* [The tasks]
**1)** Copy the passage of the arboretum text from "European Heritage Days: a" to "Le Haillan facility." word for word.
**2)** Pick up the European Heritage Days arboretum piece after its last sentence and carry it forward.

* [Text]
• • • • • • •

It was an absolute privilege to have contributed to this year's European Heritage Days events with a little help from my employer T...

European Heritage Days: a walk in the woods courtesy of Thales

It was an absolute privilege to have contributed to this year's European Heritage Days events with a little help from my employer Thales, who authorized visits of the historic arboretum located behind our former Le Haillan facility. 

The guided tours were an opportunity for visitors to familiarize themselves with the history of the arboretum and to view some of the most striking trees that are still present on site (atlas cedars, Douglas firs, Japanese camellia, etc.). Despite the damp weather, particularly during the first of the three tours, the 50+ people who took part were delighted to get the inside view of a little-known site that is usually behind closed doors.

The arboretum was initially created at the end of the 18th century by Toussaint-Yves Catros, previously head of the royal tree nurseries until the French Revolution. It extended over an area of 15 to 20 hectares and endured many ups and downs over its history (clear cuts, wartime bombing and the like). What started out as a veritable “garden of Eden” according to contemporary observers – given the number of rare and exotic species planted by Catros as a result of his ties with overseas botanists and societies – is now a more unruly forest where only the most robust species have survived and multiplied.

• • • • • • •

* [Data extract]
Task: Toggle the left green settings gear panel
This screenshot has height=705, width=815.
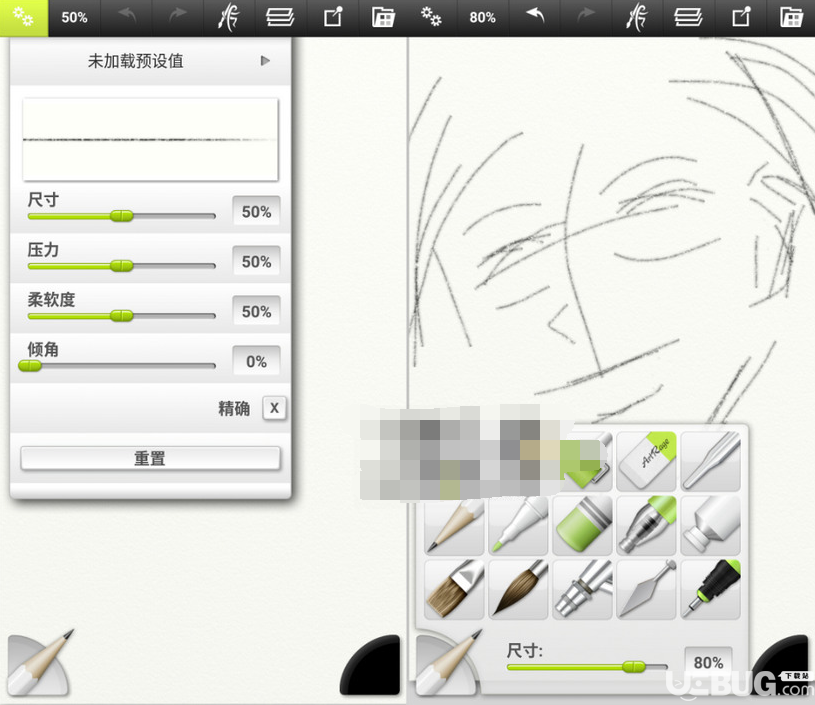Action: click(24, 18)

• • • • • • •

* [Answers]
**1)**
European Heritage Days: a walk in the woods courtesy of Thales

It was an absolute privilege to have contributed to this year's European Heritage Days events with a little help from my employer Thales, who authorized visits of the historic arboretum located behind our former Le Haillan facility.

**2)**
This Heritage Days event was a first for Thales in Bordeaux, but will in all likelihood be the only time this happens as we will be vacating the Le Haillan facility in the coming weeks after 46 years spent there. The time was therefore right to organize this Heritage Days event, which was even ranked by local newspaper Sud Ouest as one of the top ten unusual outings to enjoy!

Thanks to everyone who came to visit the arboretum, and a big shout out to Pascal Guesnet, who conducted the tours with me, and to Thales Bordeaux Campus site director Pierre-Emmanuel Raux for fully supporting the project!

During his lifetime, Toussaint-Yves Catros (1757-1836) was saluted as having “raised the art of naturalising foreign plants to the highest degree”. He played a part in planting the pines that secure the sandy coastline of south-western France, developed the practice of growing artichokes in Macau (where the vegetable is now a local speciality) and founded the seed distribution company Catros-Gérand (which still continues to operate out of its head office in Carbon-Blanc near Bordeaux). He also authored a 600-page encyclopedic catalogue of fruit trees, published in 1810 and which can be viewed here.

> Full article about Toussaint-Yves Catros here.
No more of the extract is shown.